(Görev Tanımı):
Aşağıdaki metinde sözü geçen rapora göre bu yıl İstanbul ofis piyasasına ne kadar A tipi ofis alanı girecek?

(Seçilmiş Metin):

Kalem feryâd eder, ağlar mürekkep,
“Beni cahil eline verme Ya Rab!
Lütfunla âlime çevir yolumu,
Kırma n’olur kanadımı, kolumu.”
Lâedri
Arslan BULUT, YENİÇAĞ, 02.04.2010

AKP
iktidarı, kamuoyunda 2-B olarak adlandırılan orman vasfını yitirmiş Hazine
arazilerinin satışını yeniden gündeme getiriyor. Üzerinde çalışılan
düzenlemeyle belediye mücavir alan sınırları içinde yapılaşma bulunan
yerlerdeki binaların, kullanım alanlarıyla birlikte, rayiç bedel üzerinden ve 4
yıl vadeyle hak sahiplerine satılması öngörülüyor.
***
Diğer taraftan gayrimenkul şirketi Jones Lang tarafından hazırlanan “Türkiye
Gayrimenkul Piyasası 2009 Yılı ve 2010’a Bakış” raporunda, piyasalarda canlanma
beklendiği belirtildi. Raporda, bu yıl İstanbul ofis piyasasına yaklaşık 230
bin metre kare A tipi ofis alanının giriş yapacağı, kira oranlarında ise kiracı
talebindeki artış ve kaliteli ofis arzının eksikliği sebebiyle, 2010 yılının
ikinci yarısında yükselme beklendiği ifade edildi. İzmir’de de ofis
yatırımlarının arttığına dikkat çekilen raporda, lojistik alanında da bu yıl
kiracı talebinin güçlü bir geri dönüş sağlayacağı ve bunun kira rakamlarına
olumlu olarak yansımasının beklendiği belirtildi.

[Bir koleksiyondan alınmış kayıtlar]
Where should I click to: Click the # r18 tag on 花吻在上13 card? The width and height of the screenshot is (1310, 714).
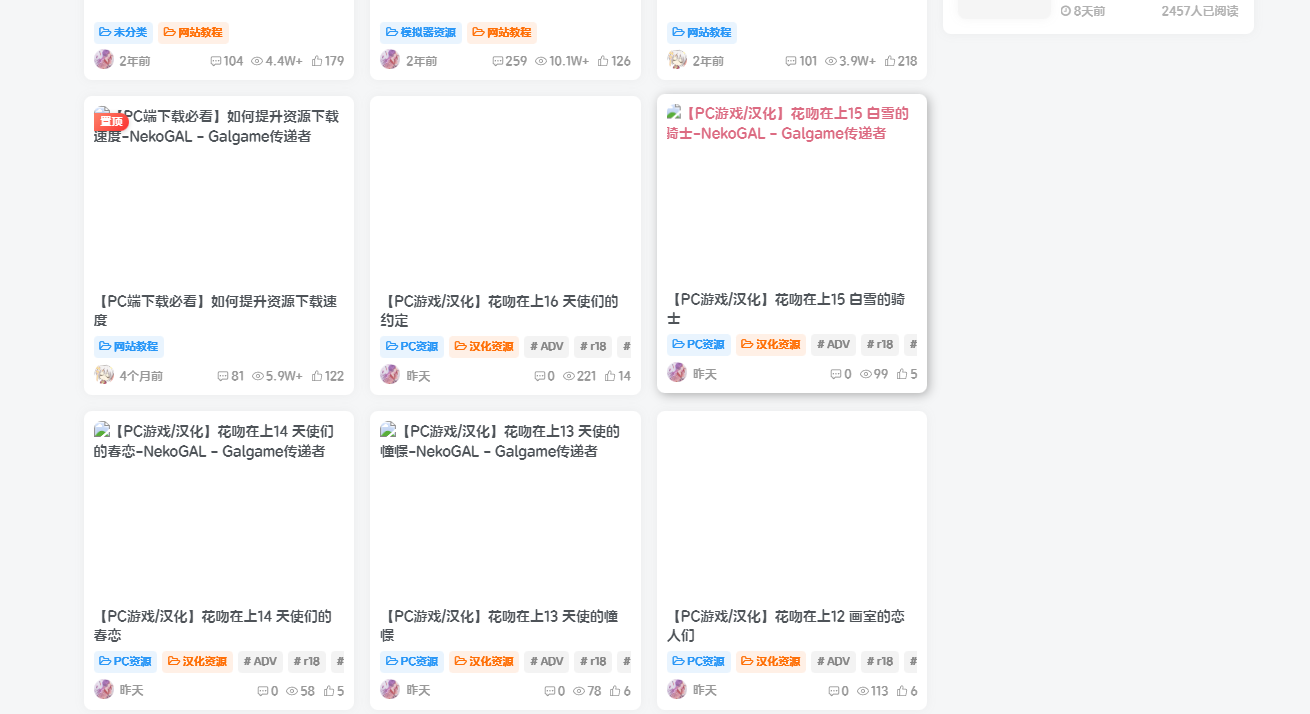point(592,662)
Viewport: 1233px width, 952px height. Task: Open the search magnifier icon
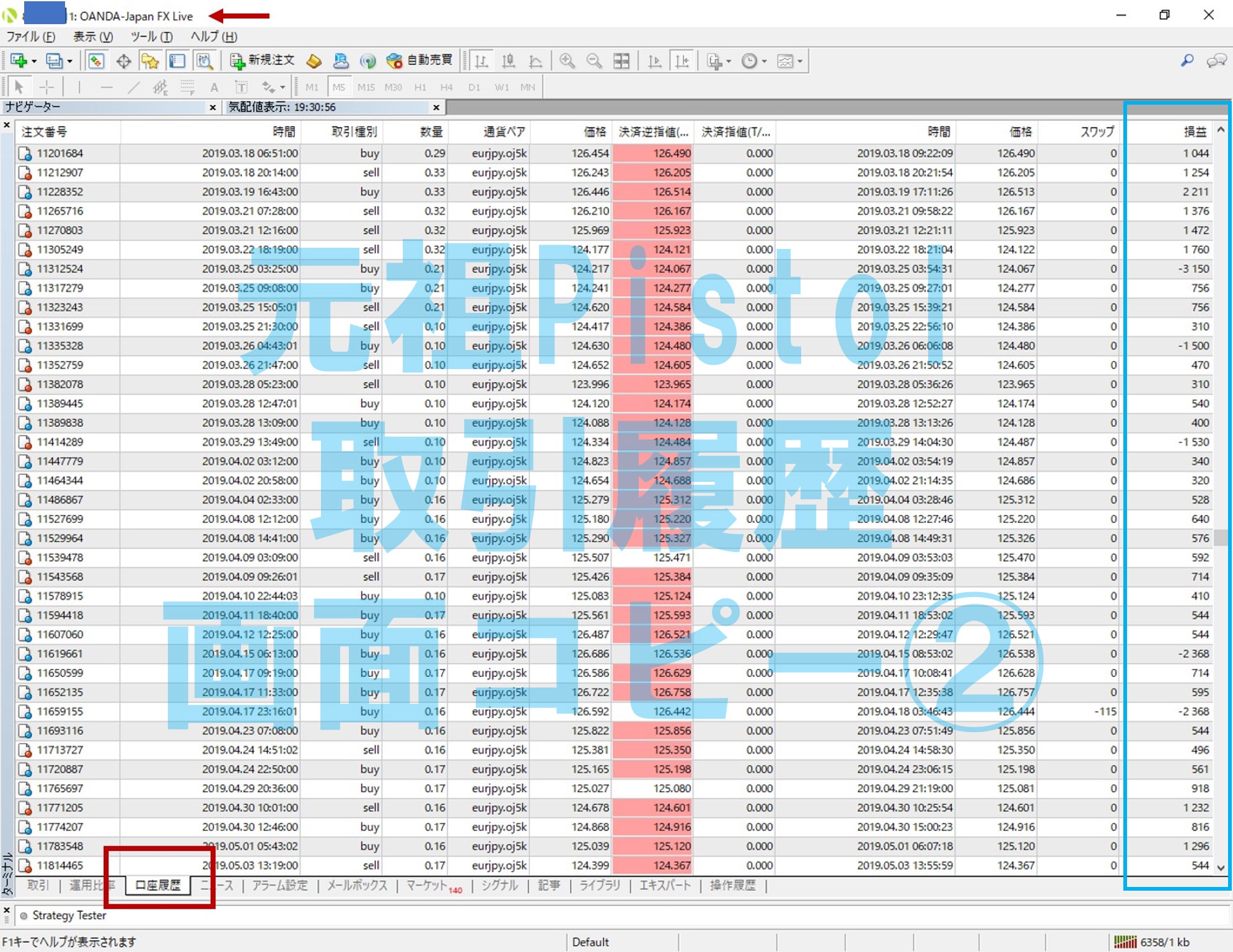click(x=1187, y=60)
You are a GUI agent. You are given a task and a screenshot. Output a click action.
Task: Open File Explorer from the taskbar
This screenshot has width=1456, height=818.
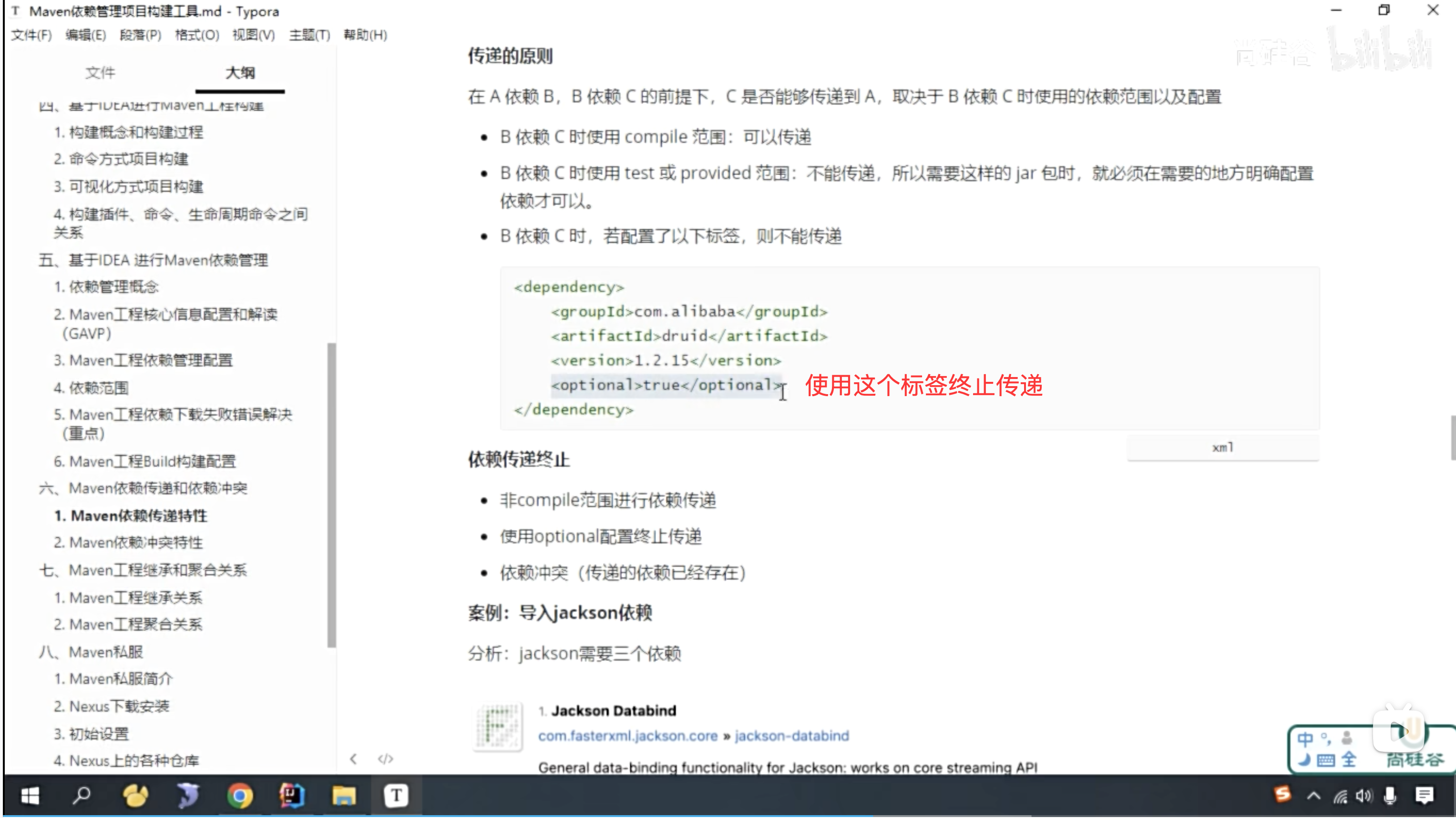pyautogui.click(x=344, y=796)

(Görev Yanıtı):
Yaklaşık 230 bin metre kare.